*Records for the task*:
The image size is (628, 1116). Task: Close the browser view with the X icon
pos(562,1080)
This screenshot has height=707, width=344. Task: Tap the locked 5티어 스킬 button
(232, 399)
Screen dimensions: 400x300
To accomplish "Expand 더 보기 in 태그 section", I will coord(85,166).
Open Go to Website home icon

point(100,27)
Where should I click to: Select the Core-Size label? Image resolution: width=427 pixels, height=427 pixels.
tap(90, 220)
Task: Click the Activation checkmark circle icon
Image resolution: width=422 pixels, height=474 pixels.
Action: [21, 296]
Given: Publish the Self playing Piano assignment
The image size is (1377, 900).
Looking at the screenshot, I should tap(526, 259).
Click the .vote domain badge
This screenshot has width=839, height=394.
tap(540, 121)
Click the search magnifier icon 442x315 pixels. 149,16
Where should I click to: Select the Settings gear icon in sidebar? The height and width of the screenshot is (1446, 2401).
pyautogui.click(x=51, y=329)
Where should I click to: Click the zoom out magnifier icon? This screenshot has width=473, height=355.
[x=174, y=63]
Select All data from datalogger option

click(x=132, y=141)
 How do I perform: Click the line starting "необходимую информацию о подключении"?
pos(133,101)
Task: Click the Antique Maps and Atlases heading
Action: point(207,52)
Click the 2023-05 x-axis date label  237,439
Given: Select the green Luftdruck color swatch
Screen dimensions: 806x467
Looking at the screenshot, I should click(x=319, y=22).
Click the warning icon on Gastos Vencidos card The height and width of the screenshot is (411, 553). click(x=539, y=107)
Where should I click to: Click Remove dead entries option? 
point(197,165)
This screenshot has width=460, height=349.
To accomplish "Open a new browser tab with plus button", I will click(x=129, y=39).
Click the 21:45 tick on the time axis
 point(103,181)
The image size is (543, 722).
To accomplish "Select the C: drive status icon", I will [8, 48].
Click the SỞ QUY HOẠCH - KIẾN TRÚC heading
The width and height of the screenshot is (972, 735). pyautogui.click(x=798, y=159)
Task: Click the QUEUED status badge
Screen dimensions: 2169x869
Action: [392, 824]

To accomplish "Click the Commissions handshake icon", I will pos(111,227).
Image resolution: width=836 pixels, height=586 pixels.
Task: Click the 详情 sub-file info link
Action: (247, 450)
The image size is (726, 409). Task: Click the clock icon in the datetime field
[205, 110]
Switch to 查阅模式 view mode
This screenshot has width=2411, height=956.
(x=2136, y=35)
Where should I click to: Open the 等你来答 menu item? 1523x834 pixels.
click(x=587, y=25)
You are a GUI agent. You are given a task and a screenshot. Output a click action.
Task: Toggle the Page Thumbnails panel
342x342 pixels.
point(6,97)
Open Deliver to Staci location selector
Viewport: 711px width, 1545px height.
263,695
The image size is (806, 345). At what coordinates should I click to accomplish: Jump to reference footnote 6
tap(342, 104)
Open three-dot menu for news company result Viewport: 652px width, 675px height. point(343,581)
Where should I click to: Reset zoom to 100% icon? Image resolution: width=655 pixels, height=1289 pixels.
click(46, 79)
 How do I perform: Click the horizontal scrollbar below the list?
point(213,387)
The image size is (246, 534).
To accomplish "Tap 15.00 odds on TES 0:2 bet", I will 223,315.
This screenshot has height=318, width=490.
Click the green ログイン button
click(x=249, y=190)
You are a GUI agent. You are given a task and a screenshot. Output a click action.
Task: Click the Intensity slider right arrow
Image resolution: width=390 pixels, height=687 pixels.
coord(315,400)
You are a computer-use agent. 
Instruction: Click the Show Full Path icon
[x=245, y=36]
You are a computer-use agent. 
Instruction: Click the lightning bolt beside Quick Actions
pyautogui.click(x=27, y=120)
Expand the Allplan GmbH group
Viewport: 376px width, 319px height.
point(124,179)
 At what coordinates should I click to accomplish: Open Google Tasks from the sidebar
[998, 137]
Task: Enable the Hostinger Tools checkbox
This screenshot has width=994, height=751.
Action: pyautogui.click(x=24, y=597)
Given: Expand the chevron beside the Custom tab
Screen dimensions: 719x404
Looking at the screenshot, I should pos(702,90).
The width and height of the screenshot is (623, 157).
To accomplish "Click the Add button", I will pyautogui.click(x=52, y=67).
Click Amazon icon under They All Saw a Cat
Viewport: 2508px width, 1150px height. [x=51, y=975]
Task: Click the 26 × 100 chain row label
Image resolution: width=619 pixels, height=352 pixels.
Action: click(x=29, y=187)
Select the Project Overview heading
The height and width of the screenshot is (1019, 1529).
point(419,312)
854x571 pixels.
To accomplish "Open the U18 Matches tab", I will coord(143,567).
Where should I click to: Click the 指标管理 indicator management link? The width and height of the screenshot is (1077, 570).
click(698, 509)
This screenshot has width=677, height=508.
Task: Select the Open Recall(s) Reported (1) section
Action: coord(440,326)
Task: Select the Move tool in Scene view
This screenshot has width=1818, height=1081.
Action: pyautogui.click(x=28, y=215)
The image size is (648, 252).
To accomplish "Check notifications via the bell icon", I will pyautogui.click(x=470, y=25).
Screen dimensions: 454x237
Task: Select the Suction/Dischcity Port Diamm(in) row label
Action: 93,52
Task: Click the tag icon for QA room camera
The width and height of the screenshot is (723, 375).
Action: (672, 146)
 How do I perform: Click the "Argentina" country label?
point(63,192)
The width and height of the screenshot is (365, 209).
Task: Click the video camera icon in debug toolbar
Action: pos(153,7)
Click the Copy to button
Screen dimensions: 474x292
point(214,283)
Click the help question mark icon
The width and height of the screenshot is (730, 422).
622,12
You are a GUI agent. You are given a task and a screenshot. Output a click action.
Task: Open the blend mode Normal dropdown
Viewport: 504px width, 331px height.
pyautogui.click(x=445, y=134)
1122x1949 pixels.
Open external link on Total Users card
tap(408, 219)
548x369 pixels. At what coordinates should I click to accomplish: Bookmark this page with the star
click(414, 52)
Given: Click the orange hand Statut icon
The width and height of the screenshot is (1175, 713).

*Aim*:
Rewrite all of the data above, changing every "Where should I click to" to "Which point do I click to" and leaving everything else as it is.

*The output*:
The image size is (628, 1116). Task: Close the browser view with the X icon
pos(562,1080)
This screenshot has height=707, width=344. Task: Tap the locked 5티어 스킬 button
(232, 399)
Screen dimensions: 400x300
To accomplish "Expand 더 보기 in 태그 section", I will coord(85,166).
Open Go to Website home icon

point(100,27)
Which point do I click to: Select the Core-Size label? Image resolution: width=427 pixels, height=427 pixels.
tap(90, 220)
Task: Click the Activation checkmark circle icon
Image resolution: width=422 pixels, height=474 pixels.
Action: [21, 296]
Given: Publish the Self playing Piano assignment
The image size is (1377, 900).
Looking at the screenshot, I should tap(526, 259).
Click the .vote domain badge
This screenshot has width=839, height=394.
tap(540, 121)
Click the search magnifier icon 442x315 pixels. 149,16
Which point do I click to: Select the Settings gear icon in sidebar? The height and width of the screenshot is (1446, 2401).
pyautogui.click(x=51, y=329)
Which point do I click to: Click the zoom out magnifier icon? This screenshot has width=473, height=355.
[x=174, y=63]
Select All data from datalogger option

click(x=132, y=141)
 How do I perform: Click the line starting "необходимую информацию о подключении"?
pos(133,101)
Task: Click the Antique Maps and Atlases heading
Action: point(207,52)
Click the 2023-05 x-axis date label  237,439
Given: Select the green Luftdruck color swatch
Screen dimensions: 806x467
Looking at the screenshot, I should click(x=319, y=22).
Click the warning icon on Gastos Vencidos card The height and width of the screenshot is (411, 553). click(x=539, y=107)
Which point do I click to: Click Remove dead entries option? 
point(197,165)
This screenshot has width=460, height=349.
To accomplish "Open a new browser tab with plus button", I will click(x=129, y=39).
Click the 21:45 tick on the time axis
 point(103,181)
The image size is (543, 722).
To accomplish "Select the C: drive status icon", I will [8, 48].
Click the SỞ QUY HOẠCH - KIẾN TRÚC heading
The width and height of the screenshot is (972, 735). pyautogui.click(x=798, y=159)
Task: Click the QUEUED status badge
Screen dimensions: 2169x869
Action: [392, 824]

To accomplish "Click the Commissions handshake icon", I will pos(111,227).
Image resolution: width=836 pixels, height=586 pixels.
Task: Click the 详情 sub-file info link
Action: (247, 450)
The image size is (726, 409). Task: Click the clock icon in the datetime field
[205, 110]
Switch to 查阅模式 view mode
This screenshot has width=2411, height=956.
(x=2136, y=35)
Which point do I click to: Open the 等你来答 menu item? 1523x834 pixels.
click(x=587, y=25)
You are a GUI agent. You are given a task and a screenshot. Output a click action.
Task: Toggle the Page Thumbnails panel
342x342 pixels.
point(6,97)
Open Deliver to Staci location selector
Viewport: 711px width, 1545px height.
263,695
The image size is (806, 345). At what coordinates should I click to accomplish: Jump to reference footnote 6
tap(342, 104)
Open three-dot menu for news company result Viewport: 652px width, 675px height. point(343,581)
Which point do I click to: Reset zoom to 100% icon? Image resolution: width=655 pixels, height=1289 pixels.
click(46, 79)
 How do I perform: Click the horizontal scrollbar below the list?
point(213,387)
The image size is (246, 534).
To accomplish "Tap 15.00 odds on TES 0:2 bet", I will 223,315.
This screenshot has height=318, width=490.
Click the green ログイン button
click(x=249, y=190)
You are a GUI agent. You are given a task and a screenshot. Output a click action.
Task: Click the Intensity slider right arrow
Image resolution: width=390 pixels, height=687 pixels.
coord(315,400)
You are a computer-use agent. 
Instruction: Click the Show Full Path icon
[x=245, y=36]
You are a computer-use agent. 
Instruction: Click the lightning bolt beside Quick Actions
pyautogui.click(x=27, y=120)
Expand the Allplan GmbH group
Viewport: 376px width, 319px height.
point(124,179)
 At what coordinates should I click to accomplish: Open Google Tasks from the sidebar
[998, 137]
Task: Enable the Hostinger Tools checkbox
This screenshot has width=994, height=751.
Action: pyautogui.click(x=24, y=597)
Given: Expand the chevron beside the Custom tab
Screen dimensions: 719x404
Looking at the screenshot, I should pos(702,90).
The width and height of the screenshot is (623, 157).
To accomplish "Click the Add button", I will pyautogui.click(x=52, y=67).
Click Amazon icon under They All Saw a Cat
Viewport: 2508px width, 1150px height. [x=51, y=975]
Task: Click the 26 × 100 chain row label
Image resolution: width=619 pixels, height=352 pixels.
Action: click(x=29, y=187)
Select the Project Overview heading
The height and width of the screenshot is (1019, 1529).
point(419,312)
854x571 pixels.
To accomplish "Open the U18 Matches tab", I will coord(143,567).
Which point do I click to: Click the 指标管理 indicator management link? The width and height of the screenshot is (1077, 570).
click(698, 509)
This screenshot has width=677, height=508.
Task: Select the Open Recall(s) Reported (1) section
Action: coord(440,326)
Task: Select the Move tool in Scene view
This screenshot has width=1818, height=1081.
Action: pyautogui.click(x=28, y=215)
The image size is (648, 252).
To accomplish "Check notifications via the bell icon", I will pyautogui.click(x=470, y=25).
Screen dimensions: 454x237
Task: Select the Suction/Dischcity Port Diamm(in) row label
Action: 93,52
Task: Click the tag icon for QA room camera
The width and height of the screenshot is (723, 375).
Action: (672, 146)
 How do I perform: Click the "Argentina" country label?
point(63,192)
The width and height of the screenshot is (365, 209).
Task: Click the video camera icon in debug toolbar
Action: pos(153,7)
Click the Copy to button
Screen dimensions: 474x292
point(214,283)
Click the help question mark icon
The width and height of the screenshot is (730, 422).
622,12
You are a GUI agent. You are given a task and a screenshot. Output a click action.
Task: Open the blend mode Normal dropdown
Viewport: 504px width, 331px height.
pyautogui.click(x=445, y=134)
1122x1949 pixels.
Open external link on Total Users card
tap(408, 219)
548x369 pixels. At what coordinates should I click to accomplish: Bookmark this page with the star
click(414, 52)
Given: Click the orange hand Statut icon
The width and height of the screenshot is (1175, 713).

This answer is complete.